#### Activity
Beginning at the line containing "Given: Open the TUTORIAIS category tag", repeat each line below exactly up to and including the line containing "Task: Click the 93 705 mileage value". Do not repeat the pictures.

#### Exercise material
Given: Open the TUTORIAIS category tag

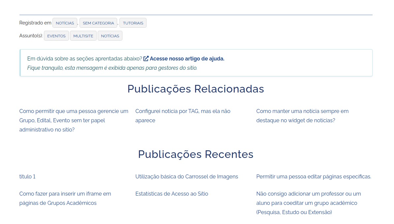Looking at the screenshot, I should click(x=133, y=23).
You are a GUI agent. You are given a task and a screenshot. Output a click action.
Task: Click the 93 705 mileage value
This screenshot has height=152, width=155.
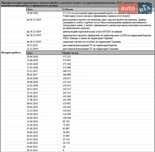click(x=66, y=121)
==
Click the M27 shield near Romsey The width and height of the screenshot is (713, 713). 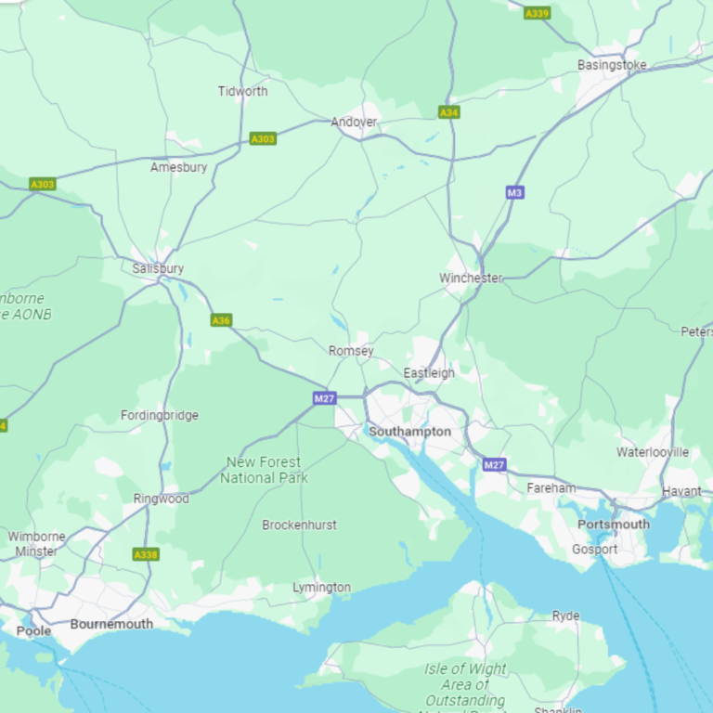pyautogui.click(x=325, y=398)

#### Response area
Given: Open the TUTORIAIS category tag

Looking at the screenshot, I should click(x=133, y=23).
You are a GUI agent. You are given a task and a screenshot. Output a click action.
Task: Click the 93 705 mileage value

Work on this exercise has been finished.